December 19, 2011 · 0 Comments
One of the biggest telecommunications companies in the U.K. has just sued Google in a U.S. court for six counts of patent infringement, claiming that just about every Google product of importance violates one of its patents.
That’s not completely surprising — hot new industries (like smartphones) often see a tangle of intellectual property litigation in their early years, as all the incumbents negotiate for position with new players. Usually, these disputes worked out behind closed doors with a bunch of cross-licensing deals, with occasional litigation bringing the whole ugly mess into the spotlight.
But BT isn’t stopping at Android.
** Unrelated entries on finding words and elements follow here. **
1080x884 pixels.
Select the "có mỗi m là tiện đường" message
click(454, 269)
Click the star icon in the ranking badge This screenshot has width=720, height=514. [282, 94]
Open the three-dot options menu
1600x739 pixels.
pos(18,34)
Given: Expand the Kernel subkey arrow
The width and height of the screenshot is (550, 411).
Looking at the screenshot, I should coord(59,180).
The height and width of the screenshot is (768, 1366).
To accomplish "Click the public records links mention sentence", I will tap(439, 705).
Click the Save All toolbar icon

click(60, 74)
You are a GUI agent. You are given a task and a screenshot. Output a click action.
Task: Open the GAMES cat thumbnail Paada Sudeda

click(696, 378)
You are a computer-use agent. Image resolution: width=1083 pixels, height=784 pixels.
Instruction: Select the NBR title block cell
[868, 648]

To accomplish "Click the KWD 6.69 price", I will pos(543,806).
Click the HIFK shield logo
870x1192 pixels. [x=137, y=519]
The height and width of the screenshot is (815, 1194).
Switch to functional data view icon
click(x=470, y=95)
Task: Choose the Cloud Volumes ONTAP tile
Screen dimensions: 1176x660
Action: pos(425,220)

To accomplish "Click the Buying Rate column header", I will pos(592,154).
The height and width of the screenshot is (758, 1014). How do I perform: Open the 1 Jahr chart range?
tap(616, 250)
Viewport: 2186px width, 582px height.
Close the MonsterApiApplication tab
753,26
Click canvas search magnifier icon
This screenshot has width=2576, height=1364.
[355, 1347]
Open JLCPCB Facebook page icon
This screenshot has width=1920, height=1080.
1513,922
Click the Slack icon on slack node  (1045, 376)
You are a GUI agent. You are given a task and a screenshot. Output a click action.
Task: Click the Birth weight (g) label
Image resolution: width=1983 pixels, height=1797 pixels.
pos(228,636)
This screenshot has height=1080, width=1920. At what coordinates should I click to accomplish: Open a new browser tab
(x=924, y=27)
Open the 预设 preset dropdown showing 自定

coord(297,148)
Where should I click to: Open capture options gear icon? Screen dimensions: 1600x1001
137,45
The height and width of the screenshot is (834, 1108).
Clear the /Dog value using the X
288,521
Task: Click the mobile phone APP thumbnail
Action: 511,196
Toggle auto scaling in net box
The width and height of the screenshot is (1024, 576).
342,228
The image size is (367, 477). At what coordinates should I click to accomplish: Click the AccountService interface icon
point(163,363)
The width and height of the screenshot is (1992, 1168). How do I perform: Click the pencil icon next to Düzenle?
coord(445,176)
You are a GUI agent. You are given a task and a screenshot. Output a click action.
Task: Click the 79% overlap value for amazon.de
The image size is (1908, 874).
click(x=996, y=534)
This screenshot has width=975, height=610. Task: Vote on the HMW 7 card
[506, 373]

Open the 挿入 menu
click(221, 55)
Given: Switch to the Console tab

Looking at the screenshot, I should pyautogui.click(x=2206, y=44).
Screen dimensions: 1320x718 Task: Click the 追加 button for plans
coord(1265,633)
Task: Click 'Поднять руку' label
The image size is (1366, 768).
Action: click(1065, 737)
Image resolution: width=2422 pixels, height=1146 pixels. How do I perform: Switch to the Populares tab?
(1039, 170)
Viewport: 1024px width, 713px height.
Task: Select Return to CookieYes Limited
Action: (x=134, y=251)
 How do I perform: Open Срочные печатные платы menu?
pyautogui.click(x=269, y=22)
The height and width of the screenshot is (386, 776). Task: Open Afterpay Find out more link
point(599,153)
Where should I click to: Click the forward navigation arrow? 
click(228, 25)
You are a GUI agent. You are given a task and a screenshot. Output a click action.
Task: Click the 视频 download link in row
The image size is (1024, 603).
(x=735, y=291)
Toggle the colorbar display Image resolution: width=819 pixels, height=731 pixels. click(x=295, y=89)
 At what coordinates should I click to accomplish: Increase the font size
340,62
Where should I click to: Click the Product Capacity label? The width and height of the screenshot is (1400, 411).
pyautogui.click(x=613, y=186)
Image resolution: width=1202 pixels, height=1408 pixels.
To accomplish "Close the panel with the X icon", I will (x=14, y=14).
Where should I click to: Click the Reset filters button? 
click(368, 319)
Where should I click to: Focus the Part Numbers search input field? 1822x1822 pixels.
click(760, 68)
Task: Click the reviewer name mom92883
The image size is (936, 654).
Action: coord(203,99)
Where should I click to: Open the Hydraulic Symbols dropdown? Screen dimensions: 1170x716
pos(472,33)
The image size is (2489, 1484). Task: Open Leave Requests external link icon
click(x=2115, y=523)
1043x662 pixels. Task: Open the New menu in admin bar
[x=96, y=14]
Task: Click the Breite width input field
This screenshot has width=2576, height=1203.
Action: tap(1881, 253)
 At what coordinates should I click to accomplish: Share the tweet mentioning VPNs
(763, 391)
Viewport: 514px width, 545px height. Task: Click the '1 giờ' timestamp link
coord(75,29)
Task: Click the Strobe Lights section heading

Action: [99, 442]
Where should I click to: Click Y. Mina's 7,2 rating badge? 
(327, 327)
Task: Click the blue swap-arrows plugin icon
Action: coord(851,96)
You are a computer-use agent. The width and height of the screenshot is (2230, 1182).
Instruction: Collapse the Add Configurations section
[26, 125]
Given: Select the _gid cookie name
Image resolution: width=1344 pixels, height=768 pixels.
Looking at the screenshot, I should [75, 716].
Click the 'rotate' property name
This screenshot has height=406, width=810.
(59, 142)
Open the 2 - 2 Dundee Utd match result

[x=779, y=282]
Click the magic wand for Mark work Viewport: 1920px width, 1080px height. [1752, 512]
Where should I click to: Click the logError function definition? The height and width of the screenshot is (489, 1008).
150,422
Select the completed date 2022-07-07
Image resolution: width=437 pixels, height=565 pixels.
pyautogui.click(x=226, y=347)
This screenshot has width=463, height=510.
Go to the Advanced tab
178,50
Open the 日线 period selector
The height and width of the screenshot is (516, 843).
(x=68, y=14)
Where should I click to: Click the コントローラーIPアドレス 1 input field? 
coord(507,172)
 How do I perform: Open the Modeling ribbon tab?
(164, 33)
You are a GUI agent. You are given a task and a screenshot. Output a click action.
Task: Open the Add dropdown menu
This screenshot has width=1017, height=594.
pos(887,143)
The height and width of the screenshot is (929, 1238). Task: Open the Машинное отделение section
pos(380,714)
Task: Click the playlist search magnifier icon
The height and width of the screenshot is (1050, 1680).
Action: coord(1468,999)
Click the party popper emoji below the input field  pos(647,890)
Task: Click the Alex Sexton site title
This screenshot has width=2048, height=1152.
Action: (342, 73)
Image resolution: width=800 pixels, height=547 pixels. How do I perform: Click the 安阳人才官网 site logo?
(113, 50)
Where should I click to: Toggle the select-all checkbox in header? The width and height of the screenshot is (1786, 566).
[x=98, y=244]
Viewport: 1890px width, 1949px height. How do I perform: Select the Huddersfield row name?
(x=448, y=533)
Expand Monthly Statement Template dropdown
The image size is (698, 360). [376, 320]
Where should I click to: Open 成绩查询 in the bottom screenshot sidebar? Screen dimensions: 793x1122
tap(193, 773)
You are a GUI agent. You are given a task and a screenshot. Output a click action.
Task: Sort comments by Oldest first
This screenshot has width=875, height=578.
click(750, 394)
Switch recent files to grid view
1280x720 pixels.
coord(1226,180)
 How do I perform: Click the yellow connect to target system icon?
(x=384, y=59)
It’s also naming a whole bunch of other Google products beyond Android, including Search, Maps, Music, Offers, Books, and the Google+ social network.
The patents in question were granted between 2000 and 2004, so it’s a little odd that BT didn’t notice that Google violated them until now.
Perhaps the timing has something to do with BT’s financial performance — revenues have been declining for the last two years — and the fact that Google is trying to buy Motorola, which could conceivably give it more leverage when negotiating with carriers.
At any rate, BT seeks triple damages for “willful and deliberate infringement,” which suggests BT approached the company to try and get a licensing deal first, but was rejected.
This looks like negotiations in public, with a settlement soon to follow.
BT earned about $3.2 billion in pre-tax profit on about $31 billion in sales in its last fiscal year, which ended March 31.